We had to design this columnstore to be 'operational' so it can keep up with changing oltp tables (updates/deletes).
You'll be able to deploy Mooncake as a read-replica regardless of where your Postgres is. Keep the write path unchanged, and query columnar tables from us.
--- v0.2 will be released in preview in ~a couple weeks. stay tuned!
I_am_tiberius
Ah, I see. So there's a replication process similar to ClickHouse's MaterializedPostgres. Ideally, there would be functionality allowing a columnstore query to wait until all writes to the OLTP tables — up to the query's execution time — are available. This would make the system truly Postgres-native and address issues that no other system currently solves.
I_am_tiberius
A follow up question: You can't join columnar tables with OLTP tables, right?
moonikakiss
yes you can. Even if the columnar tables are in the read replica. you'll be able to do joins with your OLTP tables
compton93
What are your thoughts on Fujitsu's VCI? I typically work for ERP's but im always advocating to offload the right queries to columnar DB's (not for DB performance but for end user experience).

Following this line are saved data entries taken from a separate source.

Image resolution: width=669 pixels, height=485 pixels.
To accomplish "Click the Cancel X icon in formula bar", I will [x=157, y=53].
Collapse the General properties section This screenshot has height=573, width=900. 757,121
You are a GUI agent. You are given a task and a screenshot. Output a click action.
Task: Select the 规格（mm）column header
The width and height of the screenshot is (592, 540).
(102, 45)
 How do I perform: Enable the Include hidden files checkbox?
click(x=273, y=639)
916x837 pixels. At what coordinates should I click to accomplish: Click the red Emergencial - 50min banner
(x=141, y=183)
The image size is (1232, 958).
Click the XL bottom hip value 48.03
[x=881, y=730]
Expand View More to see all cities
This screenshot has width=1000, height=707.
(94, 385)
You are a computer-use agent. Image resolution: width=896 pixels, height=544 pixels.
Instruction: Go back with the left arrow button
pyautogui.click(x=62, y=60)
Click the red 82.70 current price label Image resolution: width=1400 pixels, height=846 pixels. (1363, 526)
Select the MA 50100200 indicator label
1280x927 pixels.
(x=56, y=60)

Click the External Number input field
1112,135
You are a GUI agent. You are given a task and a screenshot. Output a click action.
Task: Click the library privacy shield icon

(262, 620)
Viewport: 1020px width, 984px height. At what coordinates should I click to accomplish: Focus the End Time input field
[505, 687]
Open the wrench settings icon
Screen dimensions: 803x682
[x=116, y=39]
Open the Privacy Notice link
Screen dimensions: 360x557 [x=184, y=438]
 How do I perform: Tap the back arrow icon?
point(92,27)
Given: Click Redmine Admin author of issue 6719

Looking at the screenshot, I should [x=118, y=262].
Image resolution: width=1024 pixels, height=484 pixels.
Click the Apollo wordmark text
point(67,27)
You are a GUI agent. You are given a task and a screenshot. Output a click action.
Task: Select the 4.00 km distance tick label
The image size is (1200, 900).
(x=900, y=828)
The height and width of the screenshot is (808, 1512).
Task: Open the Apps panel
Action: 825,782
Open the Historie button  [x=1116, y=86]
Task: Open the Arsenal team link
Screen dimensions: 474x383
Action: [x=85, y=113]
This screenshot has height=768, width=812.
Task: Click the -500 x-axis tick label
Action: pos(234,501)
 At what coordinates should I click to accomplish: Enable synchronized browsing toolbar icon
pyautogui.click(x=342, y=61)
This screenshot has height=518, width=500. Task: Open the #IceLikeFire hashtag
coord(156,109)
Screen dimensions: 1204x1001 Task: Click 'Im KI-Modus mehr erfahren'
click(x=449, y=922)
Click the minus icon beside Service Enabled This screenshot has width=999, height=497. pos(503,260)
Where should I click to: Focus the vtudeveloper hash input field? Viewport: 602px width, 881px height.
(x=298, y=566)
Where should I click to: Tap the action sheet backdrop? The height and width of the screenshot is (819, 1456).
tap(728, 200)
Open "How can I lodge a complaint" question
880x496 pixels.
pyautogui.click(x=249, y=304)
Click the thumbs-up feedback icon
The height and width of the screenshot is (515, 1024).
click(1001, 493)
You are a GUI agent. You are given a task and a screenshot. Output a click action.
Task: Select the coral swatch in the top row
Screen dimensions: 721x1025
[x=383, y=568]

> By Jan 2024, our largest table had roughly 100 million rows.
I did a double take at this. At the onset of the article, the fact they're using a distributed database and the mention of a "mid 6 figure" DB bill made me assume they have some obscenely large database that's far beyond what a single node could do. They don't detail the Postgres setup that replaced it, so I assume it's a pretty standard single primary and a 100 million row table is well within the abilities of that—I have a 150 million row table happily plugging along on a 2vCPU+16GB instance. Apples and oranges, perhaps, but people shouldn't underestimate what a single modern server can do.